# [Direction]
Quote the rows from the line containing "Given: View 我的交易 transactions" through the line containing "will click(x=126, y=107).", changing nothing.

[Data listing]
<<<<

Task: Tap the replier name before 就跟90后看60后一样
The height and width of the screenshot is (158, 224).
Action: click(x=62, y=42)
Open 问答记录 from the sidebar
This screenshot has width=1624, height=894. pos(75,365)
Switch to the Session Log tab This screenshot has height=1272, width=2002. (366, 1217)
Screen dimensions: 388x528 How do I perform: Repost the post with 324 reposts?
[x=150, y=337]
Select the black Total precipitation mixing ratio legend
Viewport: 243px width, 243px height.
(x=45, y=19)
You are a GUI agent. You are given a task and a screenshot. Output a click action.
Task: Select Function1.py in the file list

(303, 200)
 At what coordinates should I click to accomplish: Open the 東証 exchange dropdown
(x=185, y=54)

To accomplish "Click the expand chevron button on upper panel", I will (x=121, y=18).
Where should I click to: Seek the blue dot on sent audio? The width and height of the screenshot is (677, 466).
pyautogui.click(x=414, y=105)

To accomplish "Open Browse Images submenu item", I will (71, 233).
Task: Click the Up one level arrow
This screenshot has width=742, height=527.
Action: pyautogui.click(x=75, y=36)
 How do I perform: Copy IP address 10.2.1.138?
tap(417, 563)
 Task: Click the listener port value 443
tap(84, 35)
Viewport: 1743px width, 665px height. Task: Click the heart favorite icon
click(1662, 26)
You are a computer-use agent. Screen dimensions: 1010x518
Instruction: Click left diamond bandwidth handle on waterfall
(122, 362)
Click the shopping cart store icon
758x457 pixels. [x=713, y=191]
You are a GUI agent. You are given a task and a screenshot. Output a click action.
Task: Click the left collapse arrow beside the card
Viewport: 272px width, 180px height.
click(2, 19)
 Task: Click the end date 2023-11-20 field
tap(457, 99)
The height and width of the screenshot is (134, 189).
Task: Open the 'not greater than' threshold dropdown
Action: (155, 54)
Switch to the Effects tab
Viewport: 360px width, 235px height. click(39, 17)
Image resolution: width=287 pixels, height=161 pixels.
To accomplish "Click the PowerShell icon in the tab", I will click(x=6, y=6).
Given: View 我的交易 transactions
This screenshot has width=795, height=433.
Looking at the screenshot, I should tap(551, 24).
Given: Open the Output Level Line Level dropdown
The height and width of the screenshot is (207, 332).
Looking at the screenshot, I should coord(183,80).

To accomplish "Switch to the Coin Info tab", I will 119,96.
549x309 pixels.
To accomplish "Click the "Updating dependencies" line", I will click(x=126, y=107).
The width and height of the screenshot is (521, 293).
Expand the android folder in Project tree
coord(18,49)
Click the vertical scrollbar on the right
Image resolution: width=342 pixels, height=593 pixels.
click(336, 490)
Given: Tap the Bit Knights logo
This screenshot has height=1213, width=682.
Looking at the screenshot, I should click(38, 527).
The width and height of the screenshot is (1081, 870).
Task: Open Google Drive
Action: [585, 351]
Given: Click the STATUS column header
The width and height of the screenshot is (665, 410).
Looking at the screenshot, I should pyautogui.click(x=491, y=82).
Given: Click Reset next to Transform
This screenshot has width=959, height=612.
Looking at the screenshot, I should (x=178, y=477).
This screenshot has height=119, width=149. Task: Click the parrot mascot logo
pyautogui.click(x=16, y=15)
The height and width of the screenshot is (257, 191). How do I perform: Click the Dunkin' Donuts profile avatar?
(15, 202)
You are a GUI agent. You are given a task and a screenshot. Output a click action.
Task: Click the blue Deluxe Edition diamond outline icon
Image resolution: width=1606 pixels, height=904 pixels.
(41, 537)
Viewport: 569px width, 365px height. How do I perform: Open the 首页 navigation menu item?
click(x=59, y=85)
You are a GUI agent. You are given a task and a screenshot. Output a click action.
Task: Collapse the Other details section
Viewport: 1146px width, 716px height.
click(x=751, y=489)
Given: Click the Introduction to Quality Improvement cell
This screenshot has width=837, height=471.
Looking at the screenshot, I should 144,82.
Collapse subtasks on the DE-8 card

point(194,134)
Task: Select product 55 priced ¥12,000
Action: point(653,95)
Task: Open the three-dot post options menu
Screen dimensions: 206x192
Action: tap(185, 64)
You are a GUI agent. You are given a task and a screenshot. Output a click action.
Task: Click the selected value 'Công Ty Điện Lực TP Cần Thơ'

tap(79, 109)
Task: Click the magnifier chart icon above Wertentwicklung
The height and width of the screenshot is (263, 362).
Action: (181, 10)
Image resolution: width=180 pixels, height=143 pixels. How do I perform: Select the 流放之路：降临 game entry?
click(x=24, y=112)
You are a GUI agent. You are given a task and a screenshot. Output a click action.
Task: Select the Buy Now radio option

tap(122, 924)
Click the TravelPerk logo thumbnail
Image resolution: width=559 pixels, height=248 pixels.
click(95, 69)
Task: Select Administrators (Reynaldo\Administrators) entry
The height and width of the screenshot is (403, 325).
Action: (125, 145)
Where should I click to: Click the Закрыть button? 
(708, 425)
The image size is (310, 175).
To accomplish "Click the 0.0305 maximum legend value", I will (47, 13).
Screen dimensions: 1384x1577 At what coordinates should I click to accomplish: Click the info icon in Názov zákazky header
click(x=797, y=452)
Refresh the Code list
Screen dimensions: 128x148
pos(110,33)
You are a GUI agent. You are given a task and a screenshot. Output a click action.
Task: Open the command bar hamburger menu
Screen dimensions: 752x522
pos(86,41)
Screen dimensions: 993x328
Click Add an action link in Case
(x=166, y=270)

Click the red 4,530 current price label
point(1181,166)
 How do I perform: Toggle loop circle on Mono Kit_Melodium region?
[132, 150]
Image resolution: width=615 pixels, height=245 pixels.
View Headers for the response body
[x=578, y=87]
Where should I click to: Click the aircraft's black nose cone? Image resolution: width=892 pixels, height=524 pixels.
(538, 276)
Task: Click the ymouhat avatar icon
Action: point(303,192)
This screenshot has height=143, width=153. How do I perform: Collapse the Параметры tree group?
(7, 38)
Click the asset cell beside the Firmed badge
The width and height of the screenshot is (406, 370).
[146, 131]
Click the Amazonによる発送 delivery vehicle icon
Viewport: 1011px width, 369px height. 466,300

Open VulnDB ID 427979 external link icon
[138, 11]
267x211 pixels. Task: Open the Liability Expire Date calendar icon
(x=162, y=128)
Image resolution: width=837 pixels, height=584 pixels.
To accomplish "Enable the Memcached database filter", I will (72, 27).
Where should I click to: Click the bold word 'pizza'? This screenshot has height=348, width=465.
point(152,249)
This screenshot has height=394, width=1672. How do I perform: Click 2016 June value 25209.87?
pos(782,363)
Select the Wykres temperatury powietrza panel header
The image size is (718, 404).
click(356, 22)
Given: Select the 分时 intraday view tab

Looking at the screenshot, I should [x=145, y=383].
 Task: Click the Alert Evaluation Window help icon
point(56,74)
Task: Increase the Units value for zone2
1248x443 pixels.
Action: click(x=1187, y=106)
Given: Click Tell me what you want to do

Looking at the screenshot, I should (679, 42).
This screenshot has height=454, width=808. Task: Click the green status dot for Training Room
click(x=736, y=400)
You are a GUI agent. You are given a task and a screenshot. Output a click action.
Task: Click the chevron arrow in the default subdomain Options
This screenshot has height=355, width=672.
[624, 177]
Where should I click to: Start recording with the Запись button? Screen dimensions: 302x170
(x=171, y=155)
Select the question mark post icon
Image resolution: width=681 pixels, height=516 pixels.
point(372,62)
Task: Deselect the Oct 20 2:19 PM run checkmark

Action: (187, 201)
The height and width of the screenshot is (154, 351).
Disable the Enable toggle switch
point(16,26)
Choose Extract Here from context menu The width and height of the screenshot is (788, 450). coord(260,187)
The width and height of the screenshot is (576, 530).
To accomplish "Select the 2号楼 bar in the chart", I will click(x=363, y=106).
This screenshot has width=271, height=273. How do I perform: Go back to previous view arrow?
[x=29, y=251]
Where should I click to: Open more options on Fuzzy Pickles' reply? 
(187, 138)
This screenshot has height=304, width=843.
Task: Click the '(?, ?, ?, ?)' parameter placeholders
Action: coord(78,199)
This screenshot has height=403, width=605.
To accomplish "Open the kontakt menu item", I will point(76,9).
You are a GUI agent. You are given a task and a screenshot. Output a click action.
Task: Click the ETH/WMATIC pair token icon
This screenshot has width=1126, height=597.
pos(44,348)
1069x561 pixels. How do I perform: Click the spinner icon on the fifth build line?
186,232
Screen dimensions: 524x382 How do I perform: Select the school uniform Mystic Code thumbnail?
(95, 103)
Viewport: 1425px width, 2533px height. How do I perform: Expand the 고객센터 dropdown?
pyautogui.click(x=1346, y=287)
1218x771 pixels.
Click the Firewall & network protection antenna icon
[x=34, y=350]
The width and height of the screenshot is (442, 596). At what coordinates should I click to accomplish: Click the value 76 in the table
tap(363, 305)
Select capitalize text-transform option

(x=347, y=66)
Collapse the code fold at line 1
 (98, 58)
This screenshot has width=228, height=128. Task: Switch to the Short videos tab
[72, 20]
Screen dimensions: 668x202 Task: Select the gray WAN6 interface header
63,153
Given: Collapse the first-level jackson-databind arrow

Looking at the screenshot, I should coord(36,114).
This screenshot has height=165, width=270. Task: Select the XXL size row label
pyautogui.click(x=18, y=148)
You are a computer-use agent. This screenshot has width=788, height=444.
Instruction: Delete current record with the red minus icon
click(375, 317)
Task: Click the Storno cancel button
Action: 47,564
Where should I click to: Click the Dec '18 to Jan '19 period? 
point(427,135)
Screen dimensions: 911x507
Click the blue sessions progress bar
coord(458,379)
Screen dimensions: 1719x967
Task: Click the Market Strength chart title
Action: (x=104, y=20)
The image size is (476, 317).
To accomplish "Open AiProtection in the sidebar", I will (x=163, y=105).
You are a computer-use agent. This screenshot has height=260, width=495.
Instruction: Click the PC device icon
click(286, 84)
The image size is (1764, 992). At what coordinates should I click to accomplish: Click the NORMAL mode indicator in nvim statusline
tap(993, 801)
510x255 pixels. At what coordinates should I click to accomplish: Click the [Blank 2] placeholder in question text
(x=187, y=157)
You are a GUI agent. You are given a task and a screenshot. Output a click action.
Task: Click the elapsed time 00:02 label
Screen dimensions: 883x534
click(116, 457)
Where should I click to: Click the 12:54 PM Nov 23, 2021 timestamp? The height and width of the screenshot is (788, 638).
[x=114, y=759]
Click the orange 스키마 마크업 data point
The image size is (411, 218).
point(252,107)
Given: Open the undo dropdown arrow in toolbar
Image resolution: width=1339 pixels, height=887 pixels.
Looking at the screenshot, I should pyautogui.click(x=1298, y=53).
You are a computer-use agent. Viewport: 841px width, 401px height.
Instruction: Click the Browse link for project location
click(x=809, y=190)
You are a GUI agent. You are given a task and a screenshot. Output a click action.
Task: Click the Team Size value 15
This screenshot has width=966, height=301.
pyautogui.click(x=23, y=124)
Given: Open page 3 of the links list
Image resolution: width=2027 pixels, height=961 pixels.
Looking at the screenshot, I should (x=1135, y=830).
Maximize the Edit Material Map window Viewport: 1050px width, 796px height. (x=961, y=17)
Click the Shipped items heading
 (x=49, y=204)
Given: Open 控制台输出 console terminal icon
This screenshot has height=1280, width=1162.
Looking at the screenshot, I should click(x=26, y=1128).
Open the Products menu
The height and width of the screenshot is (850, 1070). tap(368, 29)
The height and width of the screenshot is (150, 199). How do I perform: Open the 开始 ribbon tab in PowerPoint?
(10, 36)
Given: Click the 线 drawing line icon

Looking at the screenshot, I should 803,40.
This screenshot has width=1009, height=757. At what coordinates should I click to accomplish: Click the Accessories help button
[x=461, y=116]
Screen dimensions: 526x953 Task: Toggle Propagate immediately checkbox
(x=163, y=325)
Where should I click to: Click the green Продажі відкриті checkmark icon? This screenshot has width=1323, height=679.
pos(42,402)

>>>>

# [Result of this exercise]
Given: View 我的交易 transactions
This screenshot has width=795, height=433.
Looking at the screenshot, I should tap(551, 24).
Given: Open the Output Level Line Level dropdown
The height and width of the screenshot is (207, 332).
Looking at the screenshot, I should coord(183,80).

To accomplish "Switch to the Coin Info tab", I will 119,96.
549x309 pixels.
To accomplish "Click the "Updating dependencies" line", I will click(x=126, y=107).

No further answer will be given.